He opened the gate and led the way down a gravel path between two rows of little trees trimmed into a shape of cubes and rounds. We entered the villa by a plate-glass door and found ourselves in a bare, gleaming entrance hall, with a black-and-white-check marble floor, polished like a mirror. From here we went into a larger hall, light and spacious, with the ground-floor rooms leading out of it. At the end of the hall a white staircase led to the upper floor. I was so scared at the sight of this hall that I began walking on tiptoe. Gino noticed me and told me, laughing, that I could make as much noise as I liked, since nobody was at home.

He showed me the drawing room, a huge place with many mirrors and sets of armchairs and sofas; the dining room, which was a little smaller, with an oval table, chairs, and sideboard made of a beautiful dark and polished wood; the linen room full of white varnished wall cupboards. In a smaller sitting room there was even a bar arranged in a niche in the wall, a real bar with shelves for the bottles, a nickel-plated coffee machine and a zinc counter; it was
like a little chapel; there was even a little gilded gateway that shut it off. I asked Gino where they did the cooking, and he told me the kitchen and servants’ rooms were in the basement. It was the first time in my life that I had been in a house of this kind, and I could not help fingering things, as if unable to believe my own eyes. Everything looked new to me and made of precious materials — glass, wood, marble, metals, fabrics. I could not help comparing those walls and that furniture with the dirty floors, blackened walls, and rickety furniture in my own house, and I told myself my mother was right when she said money was the only thing that mattered in the world. I supposed the people living among all those lovely things could not help being lovely and good themselves; they could not possibly drink or swear or shout or hit one another, or do any of the things I had seen done in my own home and others like it.

Meanwhile, for the hundredth time, Gino was explaining with extraordinary pride the way life was lived in a place like that, as if he were bathing in the reflected glory of all that luxury and ease. “They eat off china plates; but they have silver ones for dessert and sweets. The knives and forks are all silver — they have five different courses and drink three kinds of wine. The mistress wears a low-necked dress in the evening and the master a black dinner suit. When dinner’s over the parlormaid hands round seven kinds of cigarettes, foreign brands, of course, on a silver tray. Then they go out of the dining room and have coffee and liqueurs wheeled in on the little table over there. They always have guests, sometimes two, sometimes four. The mistress has got some diamonds as big as this! and a marvelous pearl necklace — she must have several millions’ worth of jewels.”

“You told me that before,” I interrupted him peevishly.

But he was so carried away he did not notice my irritation. “The mistress never goes down into the basement — she gives her orders by phone.
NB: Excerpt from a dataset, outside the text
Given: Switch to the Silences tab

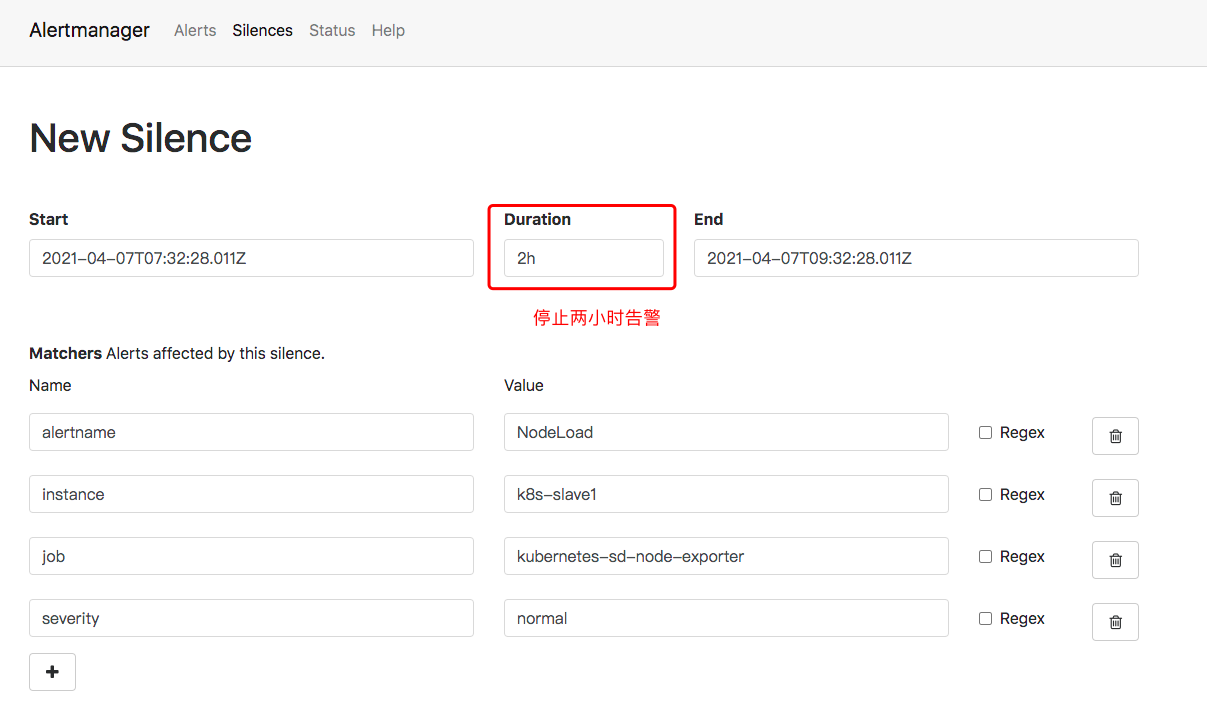Looking at the screenshot, I should pos(262,30).
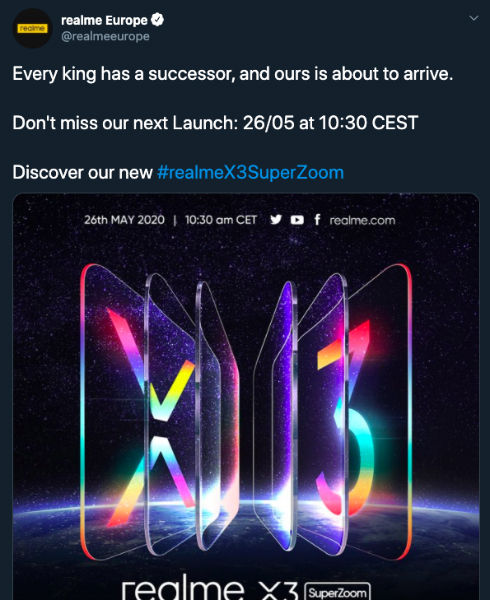Click the realme wordmark at poster bottom
This screenshot has width=490, height=600.
183,587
Everything in the kitchen is electric — our kitchen’s cleaner than most people’s bedrooms. But not only the kitchen! Even the mistress’s dogs are cleaner and better off than many people.” He spoke with admiration of his employers and with scorn of poor people; and, partly because of the comparison
I kept on making between that house and my own, and partly because of his words, I felt very poor.

We went up the staircase to the next floor. Gino put his arm round my waist and hugged me tight. And then, I don’t know why, I almost felt as if I were the mistress of the house just going upstairs with my husband, after some reception or dinner, on my way to spend the night with him in the same bed, on the next floor. As if he had guessed what I was thinking (Gino was always having these intuitions) he said, “And now let’s go to bed together — tomorrow they’ll bring us our coffee in bed.” I began to laugh, but almost hoped it would come true.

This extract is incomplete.